== Provided passage
Justin A. Chiarodo and Stephanie M. Harden
Texas Governor Greg Abbott just raised the stakes in the inevitable tide of litigation about President Biden’s COVID-19 vaccine mandates by issuing an Executive Order banning vaccine mandates in Texas. We expect other states to follow suit. This raises important questions for federal contractors, who are working against the clock to ensure compliance with the new vaccine mandate applicable to most federal contracts by December 8, 2021 (see our most recent blog post about the details of the mandate, Government Contractor Vaccine Mandate FAQ: Status of Class Deviations and Accommodations Process).
Do federal vaccine mandates preempt contrary state laws?
As a general matter, yes. Validly issued federal laws and regulations typically “preempt” contrary state laws. The primary exception to this would be if the federal mandates are viewed as exceeding President Biden’s authority. In the case of the mandate for federal contractors, the Executive Branch has broad authority to regulate federal contracts—authority it typically exercises via FAR clauses and Executive Orders. We have seen this authority exercised on hot-button political issues time and time again. If challenged in court, we expect the vaccine mandate for federal contractors to be upheld, given the Executive Branch’s broad authority in dealing with federal contractors.
====
== Dataset
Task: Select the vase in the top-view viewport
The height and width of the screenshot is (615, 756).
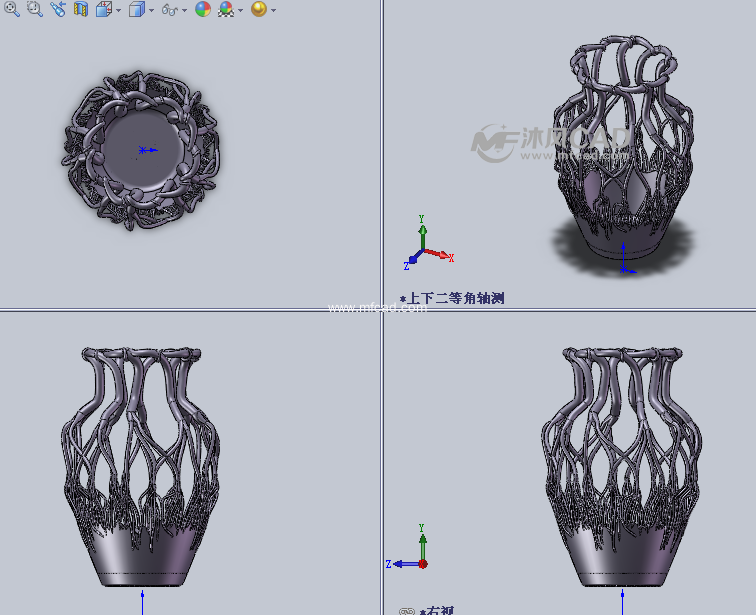Action: 142,150
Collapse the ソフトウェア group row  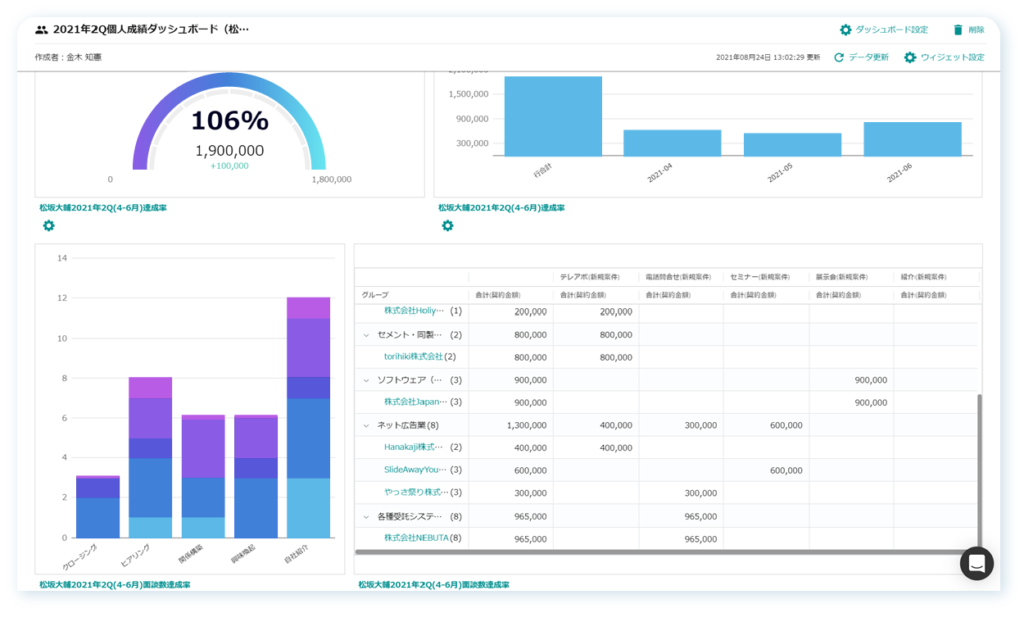(366, 380)

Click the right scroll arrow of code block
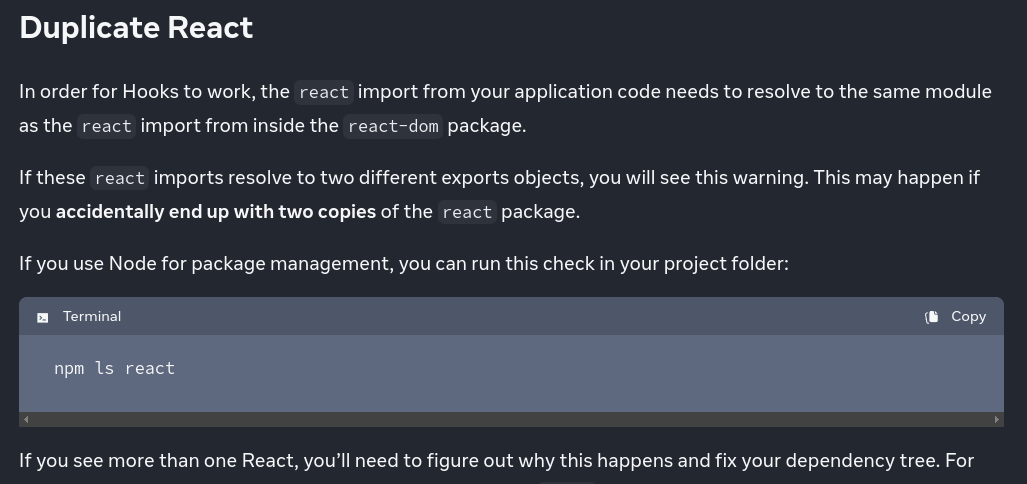pos(996,420)
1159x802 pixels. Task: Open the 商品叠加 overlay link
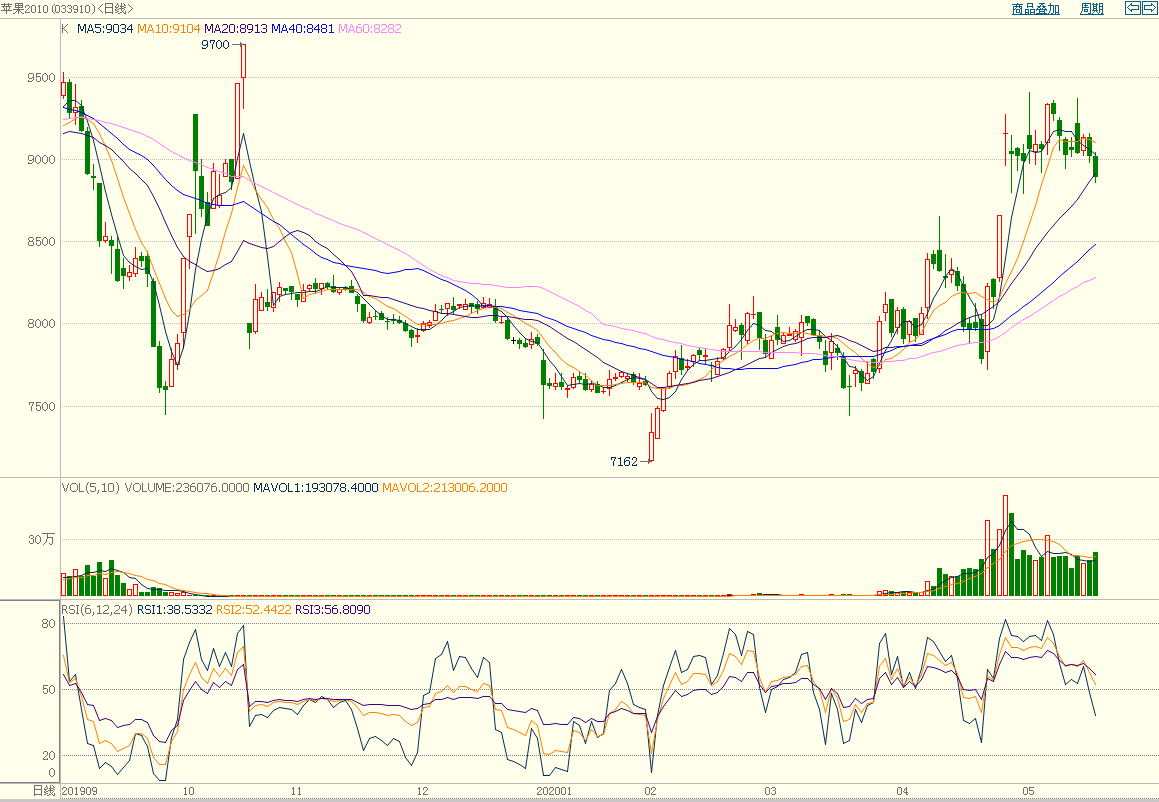tap(1035, 9)
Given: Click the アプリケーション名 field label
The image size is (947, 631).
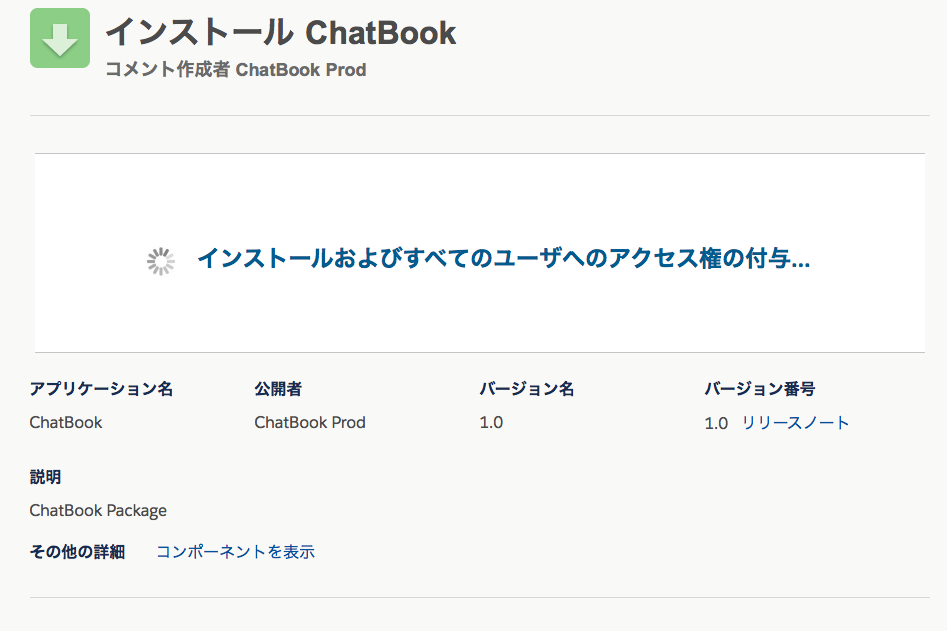Looking at the screenshot, I should tap(101, 389).
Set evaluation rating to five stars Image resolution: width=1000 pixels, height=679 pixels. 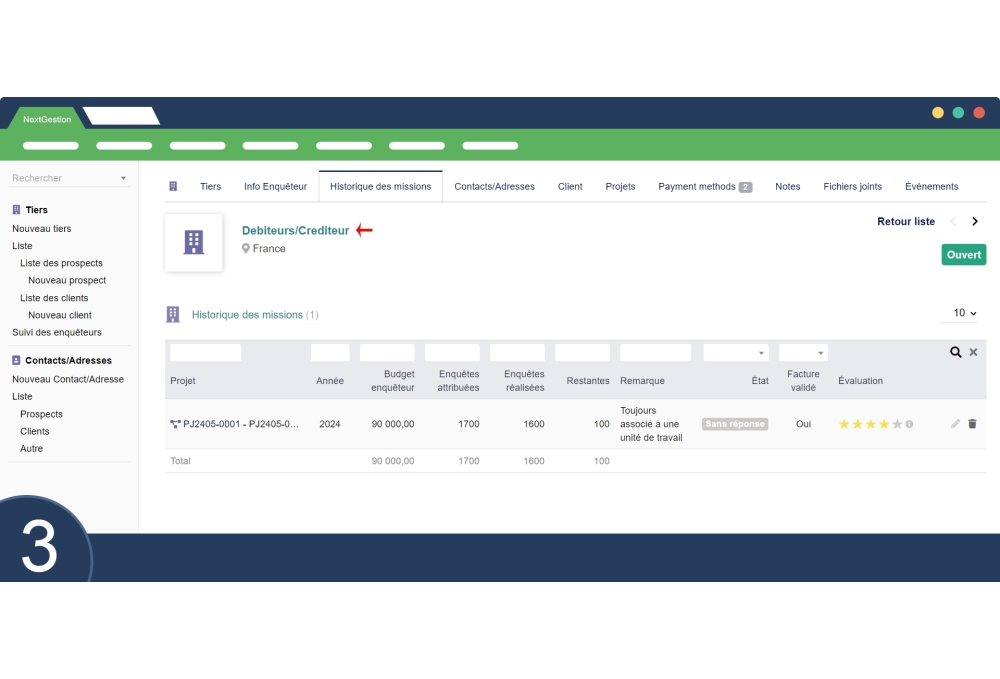click(x=897, y=424)

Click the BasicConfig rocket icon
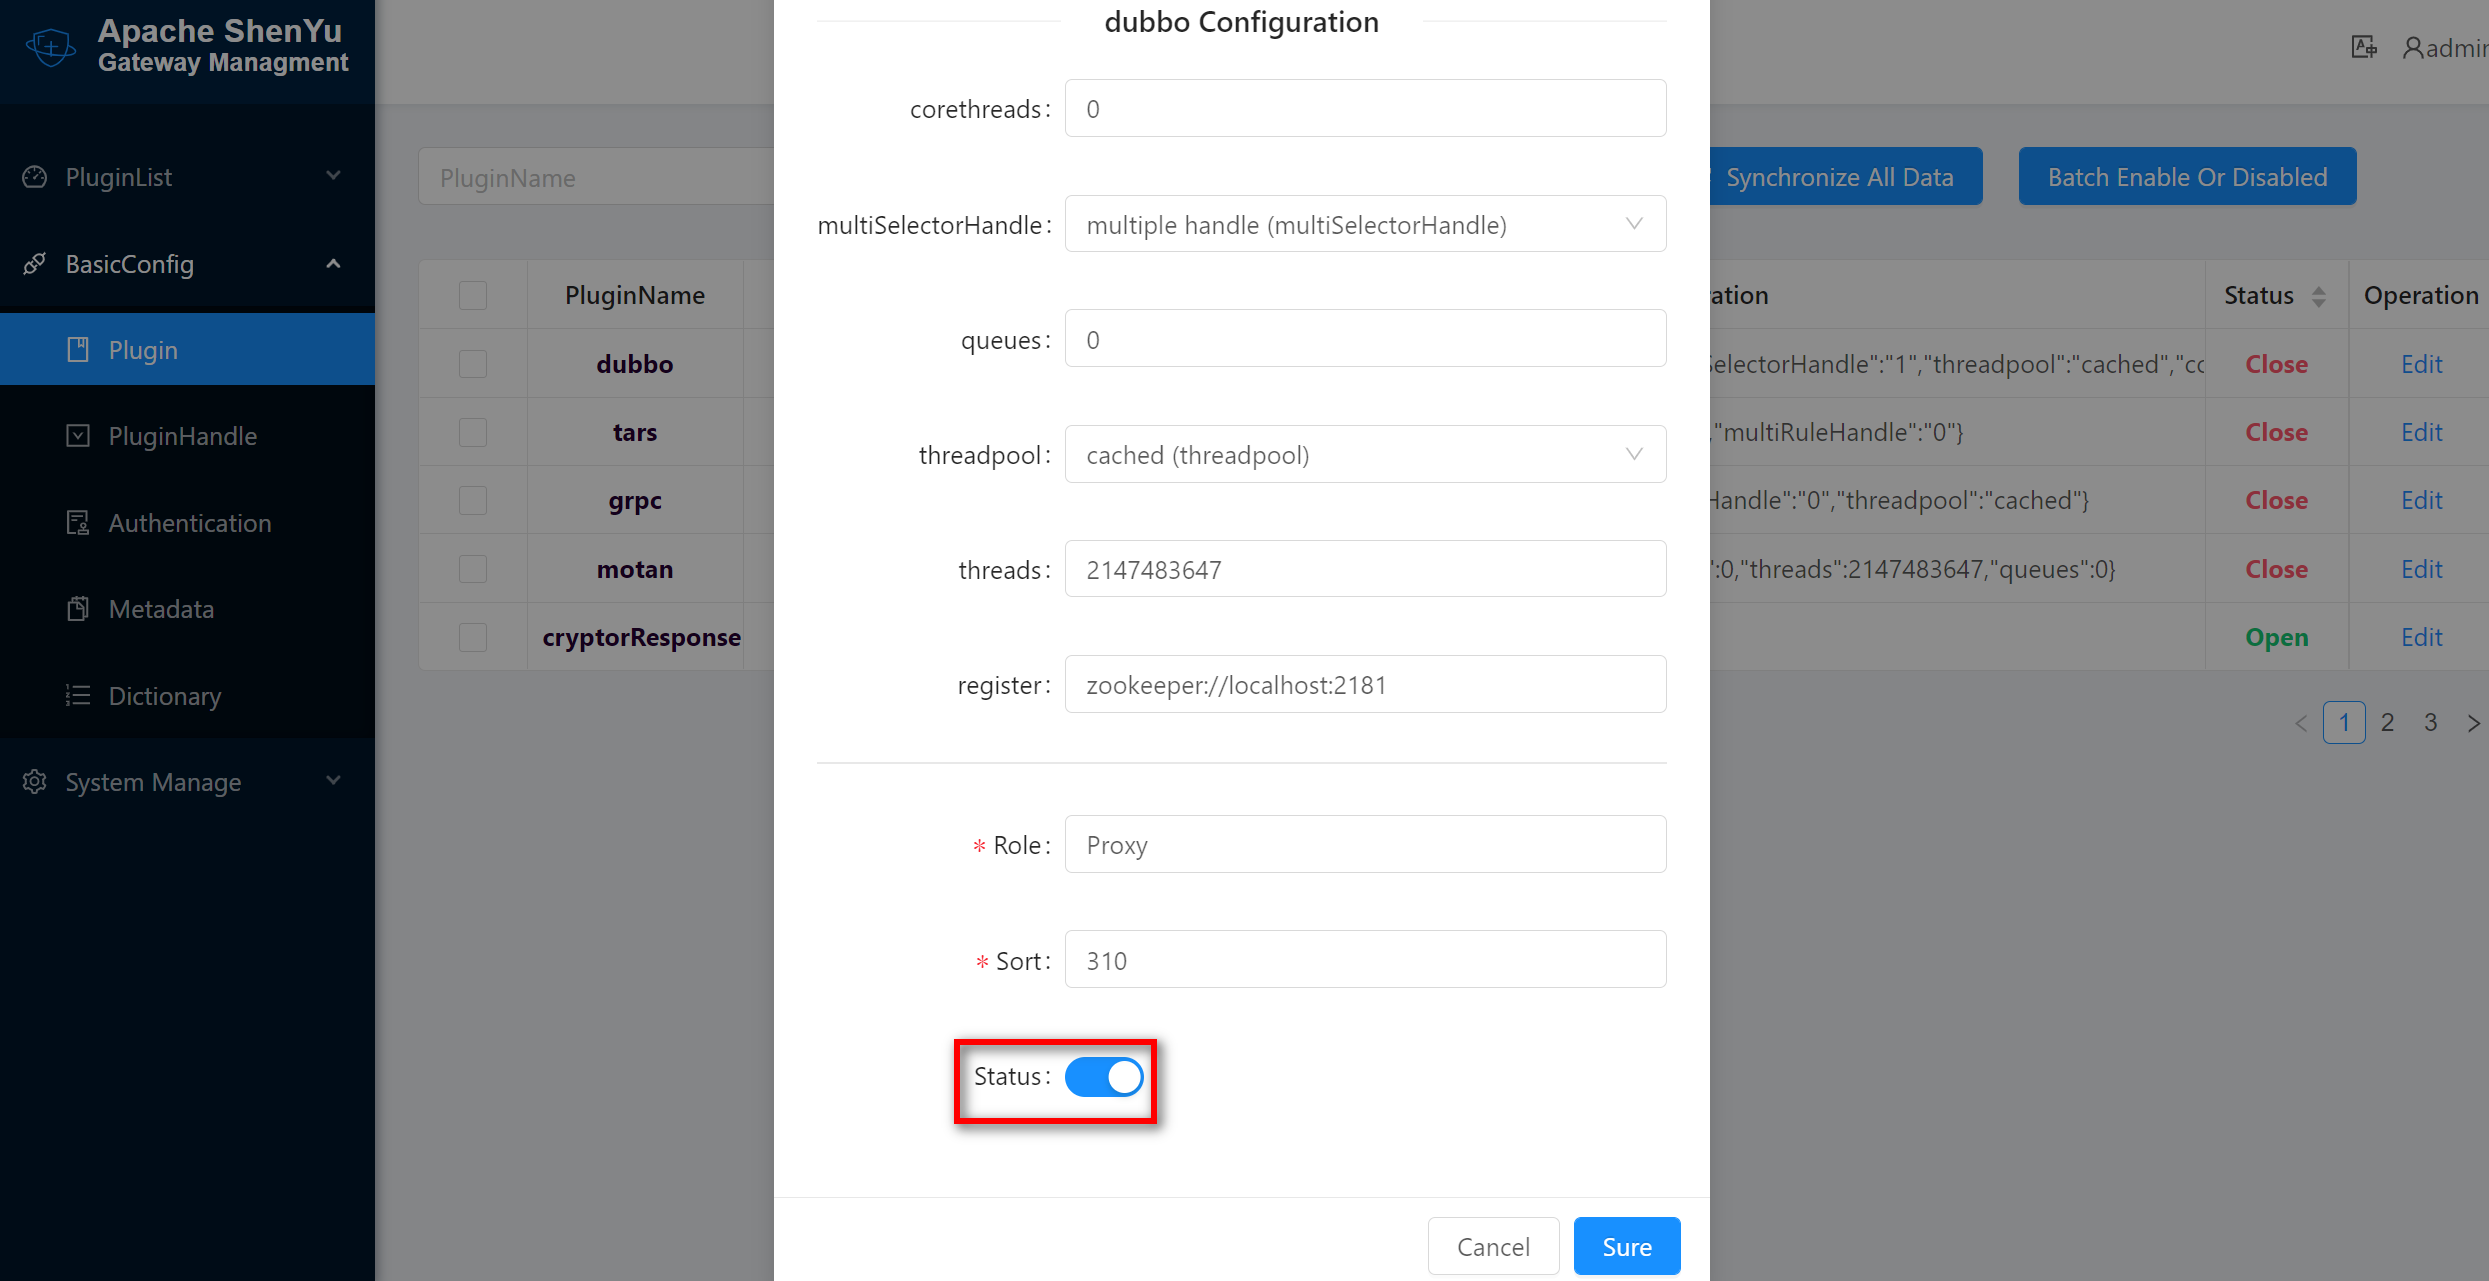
====
Assigned task 1 ▸
Reproduce the vaccine mandate article word for word, everything from "As a general" down to "with federal contractors.".
Assigned task 2 ▸
Answer these questions from the vaccine mandate article:
(a) Which governor issued an Executive Order banning vaccine mandates?
(b) By what date must federal contractors ensure compliance with the new vaccine mandate?
(c) Through what means does the Executive Branch typically exercise its authority to regulate federal contracts?
The entries have no connection to the vaccine mandate article.

Task response 1 ▸
As a general matter, yes. Validly issued federal laws and regulations typically “preempt” contrary state laws. The primary exception to this would be if the federal mandates are viewed as exceeding President Biden’s authority. In the case of the mandate for federal contractors, the Executive Branch has broad authority to regulate federal contracts—authority it typically exercises via FAR clauses and Executive Orders. We have seen this authority exercised on hot-button political issues time and time again. If challenged in court, we expect the vaccine mandate for federal contractors to be upheld, given the Executive Branch’s broad authority in dealing with federal contractors.

Task response 2 ▸
(a) Texas Governor Greg Abbott
(b) December 8, 2021
(c) FAR clauses and Executive Orders